Himiko: A messenger from the dawn of time

It measures 55,000 light years across and is nearly 13 billion light years away from Earth. But the most interesting bit about this recently discovered blob of matter is its birth date: Just 800 million years after the Big Bang. Or the presumed Big Bang, anyway — which is the best current theory about the creation of the universe we live in. That’s estimated at about 13.7 billion years ago, give or take a few million years; so it’s a blob from way back at the beginning.

Planet Waves
This image of the Himiko object is a composite and in false color. Credit: M. Ouchi.

The object was discovered by Japanese researchers at the Subaru telescope atop Mauna Kea in Hawaii and announced recently by the Carnegie Institute for Science. It is what’s known as an extended Lyman-Alpha blob, a mass of gasses that may be an early stage in galaxy formation. And it’s a rather big deal, because it can reveal something about the early composition of the cosmos.

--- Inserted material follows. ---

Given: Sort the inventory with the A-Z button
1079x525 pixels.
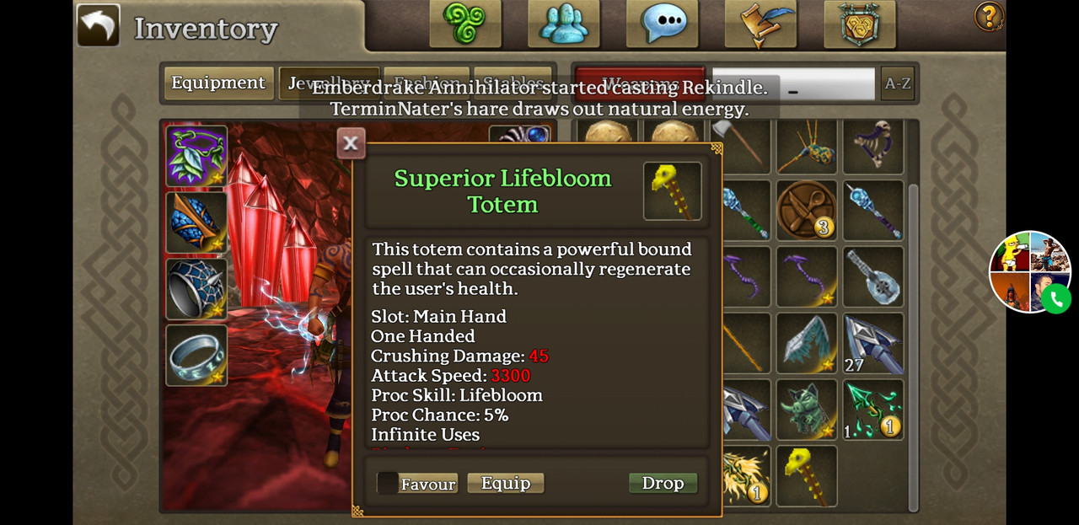Looking at the screenshot, I should pos(897,84).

“I am very surprised by this discovery,” lead author Masami Ouchi said in the Carnegie Institute’s announcement. “I have never imagined that such a large object could exist at this early stage of the universe’s history. According to the concordance model of Big Bang cosmology, small objects form first and then merge to produce larger systems. This blob had a size of typical present-day galaxies when the age of the universe was about 800 million years old, only 6% of the age of today’s universe!”

Ouchi, a Fellow at the Observatories of the Carnegie Institution, was at the head of a team of Japanese, American and British astronomers who made the discovery.

The object was also given a name by the discovering team: Himiko, a reference to an ancient and possibly mythological shaman queen from third-century Japan.